▶ Task inputs:
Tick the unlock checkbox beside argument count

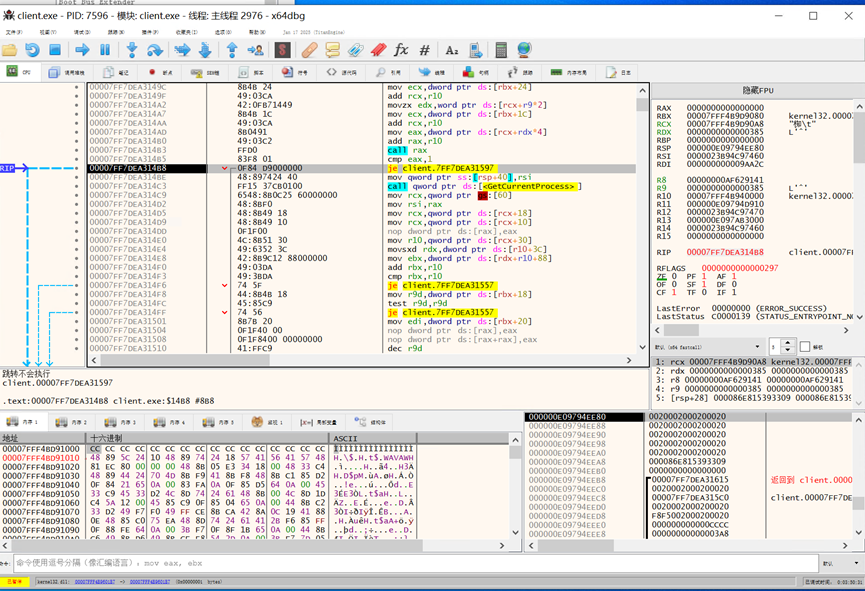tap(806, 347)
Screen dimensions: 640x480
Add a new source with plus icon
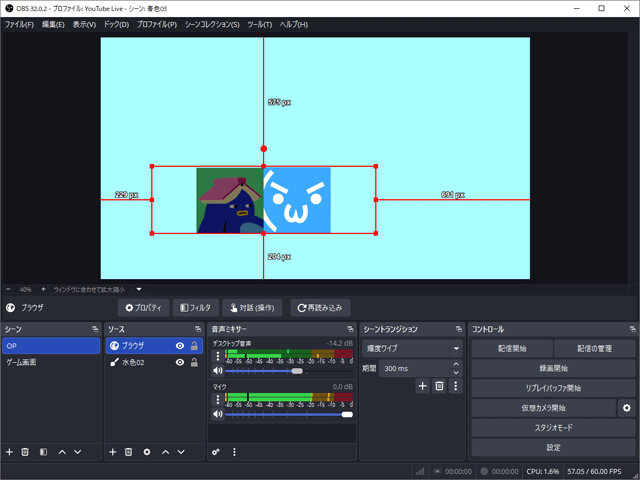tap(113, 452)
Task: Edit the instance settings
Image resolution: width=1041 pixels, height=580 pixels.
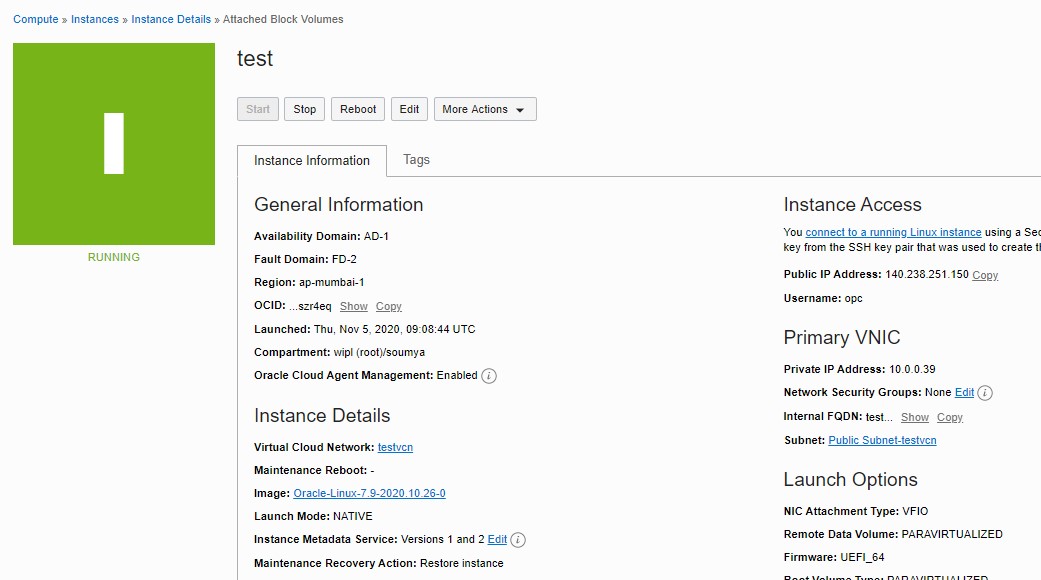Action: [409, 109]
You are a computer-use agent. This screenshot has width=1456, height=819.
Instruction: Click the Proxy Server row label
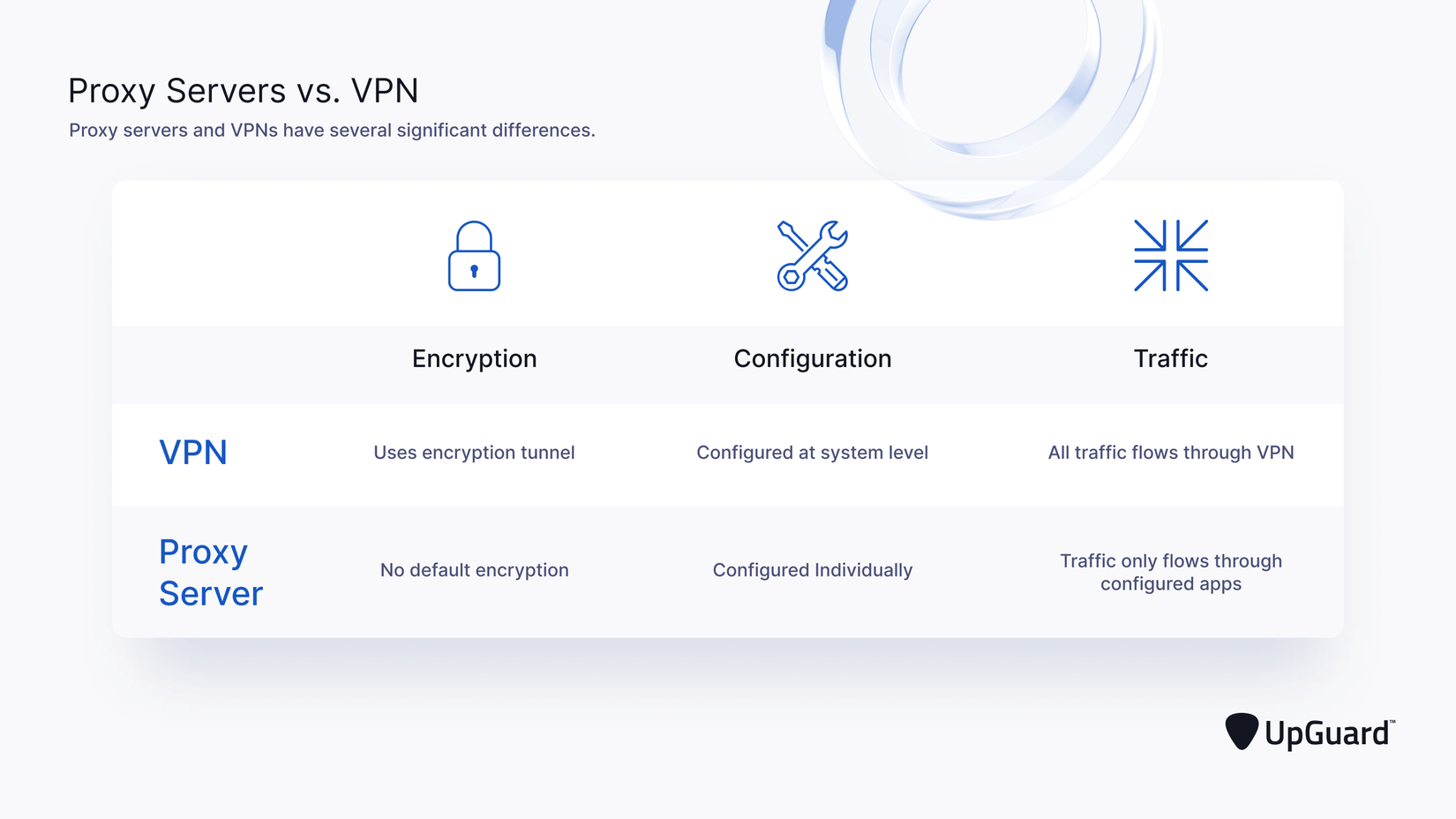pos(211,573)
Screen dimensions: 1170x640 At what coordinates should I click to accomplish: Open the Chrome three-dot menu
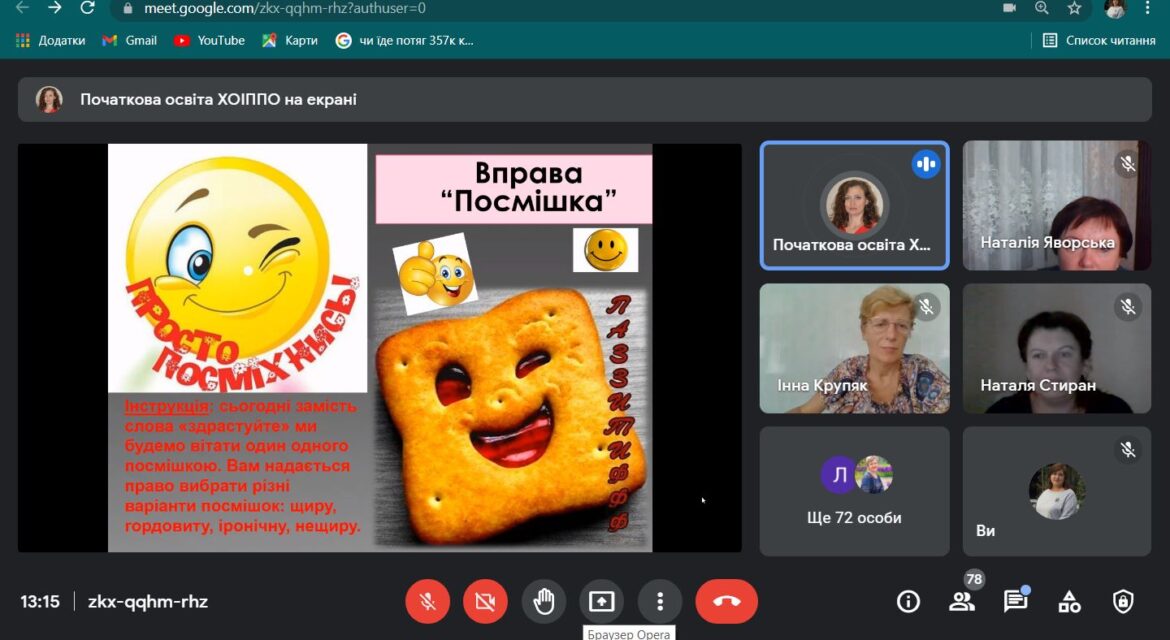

▶ Goal: Lay out every line of the items above as a Markdown table with the columns "No." and "Text", numbering the rows and skipping blank lines. Leave the pictures out of the table.

▶ Solution for this task:
| No. | Text |
|---|---|
| 1 | Tick the unlock checkbox beside argument count |
| 2 | tap(806, 347) |
| 3 | Screen dimensions: 640x480 |
| 4 | Add a new source with plus icon |
| 5 | tap(113, 452) |
| 6 | Task: Edit the instance settings |
| 7 | Image resolution: width=1041 pixels, height=580 pixels. |
| 8 | Action: [409, 109] |
| 9 | You are a computer-use agent. This screenshot has width=1456, height=819. |
| 10 | Instruction: Click the Proxy Server row label |
| 11 | pos(211,573) |
| 12 | Screen dimensions: 1170x640 At what coordinates should I click to accomplish: Open the Chrome three-dot menu |